Summary: don't worry, be happy. Spliterator
is a better Iterator
, even without parallelism. (They're also generally just easier to write and harder to get wrong.)
总结:别着急,开心就好。 Spliterator
是更好的Iterator
,即使没有并行性。 (它们通常也更容易编写并且更难出错。)
回答by Holger
Let's compare the common operation of iterating over all elements, assuming that the source is an ArrayList
. Then, there are three standard ways to achieve this:
让我们比较一下遍历所有元素的常见操作,假设源是一个ArrayList
。然后,有三种标准方法可以实现这一点:
final E[] elementData = (E[]) this.elementData; final int size = this.size; for (int i=0; modCount == expectedModCount && i < size; i++) { action.accept(elementData[i]); }
final Object[] elementData = ArrayList.this.elementData; if (i >= elementData.length) { throw new ConcurrentModificationException(); } while (i != size && modCount == expectedModCount) { consumer.accept((E) elementData[i++]); }
Stream.forEach
which will end up callingSpliterator.forEachRemaining
if ((i = index) >= 0 && (index = hi) <= a.length) { for (; i < hi; ++i) { @SuppressWarnings("unchecked") E e = (E) a[i]; action.accept(e); } if (lst.modCount == mc) return; }
final E[] elementData = (E[]) this.elementData; final int size = this.size; for (int i=0; modCount == expectedModCount && i < size; i++) { action.accept(elementData[i]); }
final Object[] elementData = ArrayList.this.elementData; if (i >= elementData.length) { throw new ConcurrentModificationException(); } while (i != size && modCount == expectedModCount) { consumer.accept((E) elementData[i++]); }
Stream.forEach
最终会调用Spliterator.forEachRemaining
if ((i = index) >= 0 && (index = hi) <= a.length) { for (; i < hi; ++i) { @SuppressWarnings("unchecked") E e = (E) a[i]; action.accept(e); } if (lst.modCount == mc) return; }
As you can see, the inner loop of the implementation code, where these operations end up, is basically the same, iterating over indices and directly reading the array and passing the element to the Consumer
.
如您所见,这些操作结束的实现代码的内部循环基本相同,遍历索引并直接读取数组并将元素传递给Consumer
.
Similar things apply to all standard collections of the JRE, all of them have adapted implementations for all ways to do it, even if you are using a read-only wrapper.

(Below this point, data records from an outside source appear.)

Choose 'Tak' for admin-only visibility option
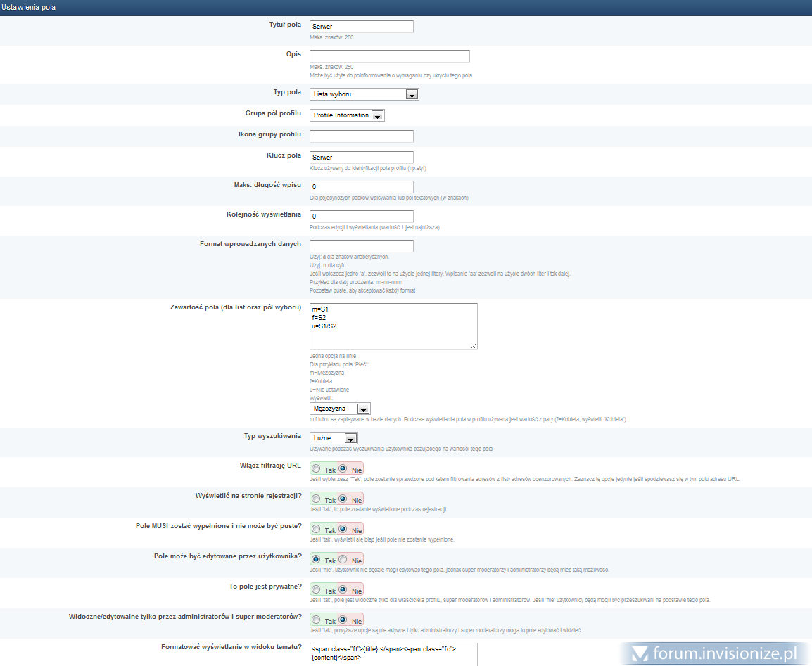 (316, 620)
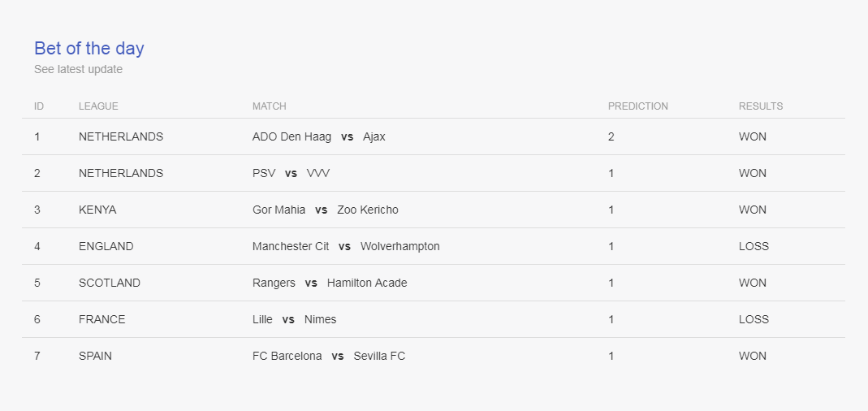The height and width of the screenshot is (411, 868).
Task: Select the WON result in SPAIN row
Action: click(753, 356)
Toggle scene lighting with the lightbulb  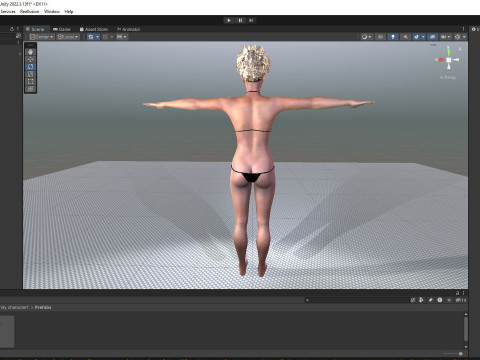[x=393, y=37]
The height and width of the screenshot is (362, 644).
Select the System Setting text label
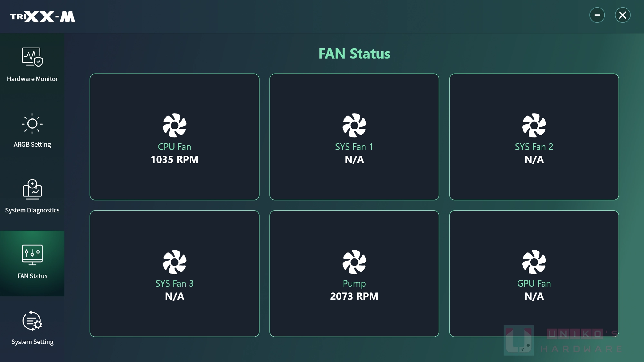coord(32,342)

In the latter case, the Stream
API would even slightly win, Collection.forEach
has to be called on the read-only view in order to delegate to the original collection's forEach
. Similarly, the iterator has to be wrapped to protect against attempts to invoke the remove()
method. In contrast, spliterator()
can directly return the original collection's Spliterator
as it has no modification support. Thus, the stream of a read-only view is exactly the same as the stream of the original collection.

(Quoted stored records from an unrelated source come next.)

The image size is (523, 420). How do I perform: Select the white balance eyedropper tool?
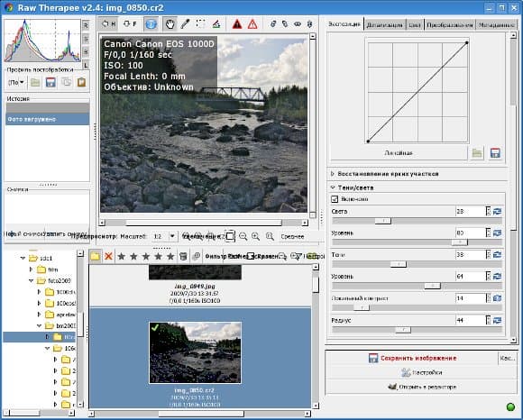click(x=185, y=24)
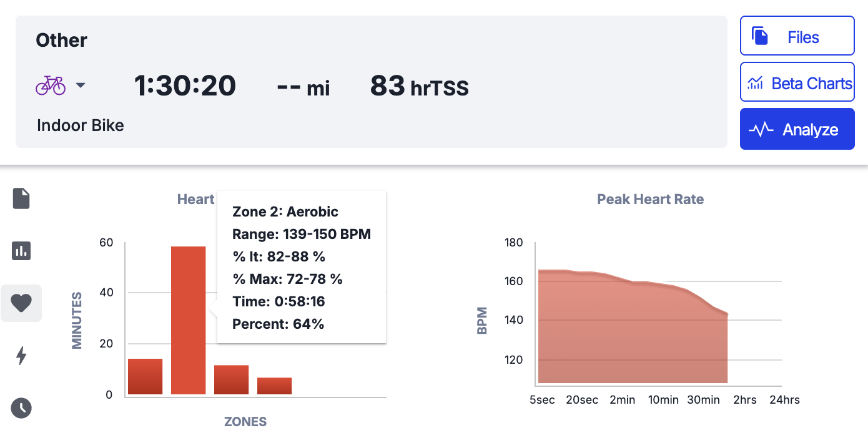Click the workout title Other

61,41
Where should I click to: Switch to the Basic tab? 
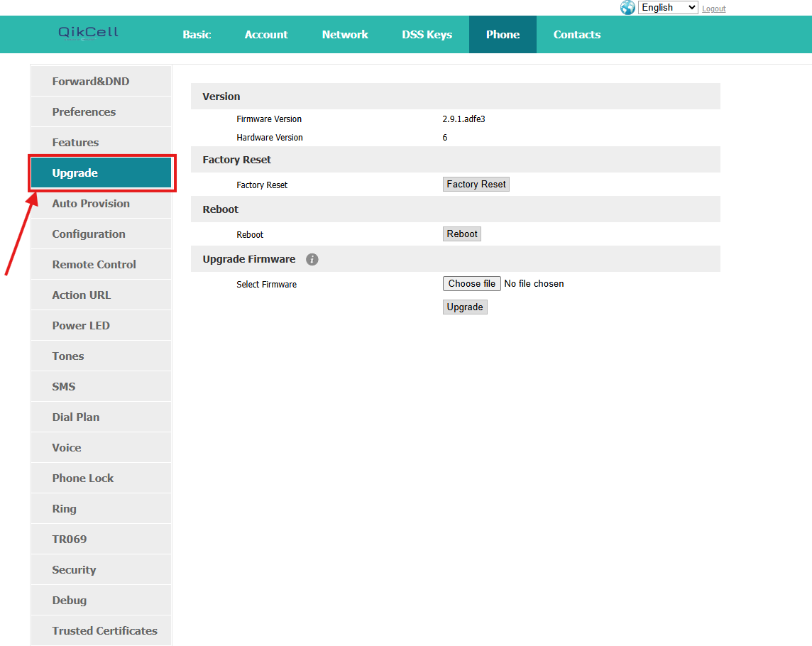pos(197,34)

类似的事情适用于 JRE 的所有标准集合,即使您使用的是只读包装器,它们也都具有适用于所有方法的适应实现。在后一种情况下,Stream
API 甚至会稍微胜出,Collection.forEach
必须在只读视图上调用才能委托给原始集合的forEach
. 同样,必须包装迭代器以防止尝试调用该remove()
方法。相比之下,spliterator()
可以直接返回原始集合的,Spliterator
因为它不支持修改。因此,只读视图的流与原始集合的流完全相同。
Though all these differences are hardly to notice when measuring real life performance as, as said, the inner loop, which is the most performance relevant thing, is the same in all cases.

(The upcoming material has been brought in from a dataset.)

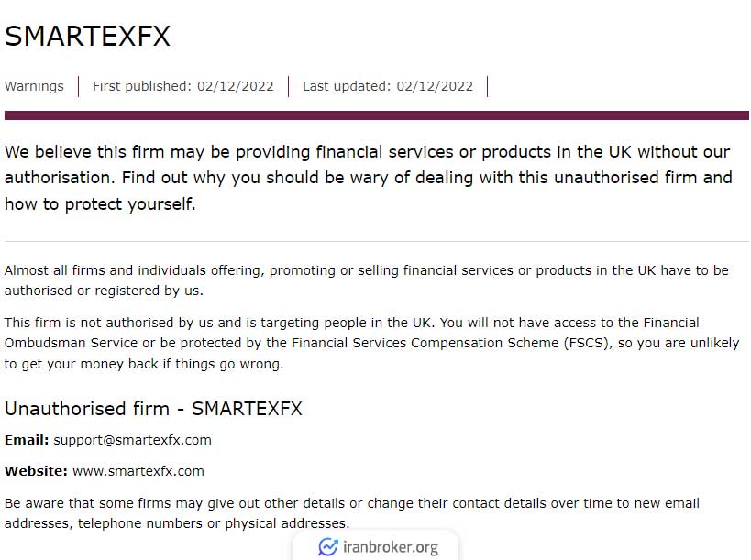Click the iranbroker.org logo icon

尽管在测量现实生活中的性能时很难注意到所有这些差异,因为如上所述,与性能最相关的内循环在所有情况下都是相同的。
The question is which conclusion to draw from that. You still can return a read-only wrapper view to the original collection, as the caller still may invoke stream().forEach(…)
to directly iterate in the context of the original collection.
问题是从中得出什么结论。您仍然可以将只读包装视图返回到原始集合,因为调用者仍然可以调用stream().forEach(…)
以直接在原始集合的上下文中进行迭代。
Since the performance isn't really different, you should rather focus on the higher level design like discussed in “Should I return a Collection or a Stream?”
由于性能并没有真正不同,您应该更关注更高级别的设计,如“我应该返回集合还是流?”中讨论的那样。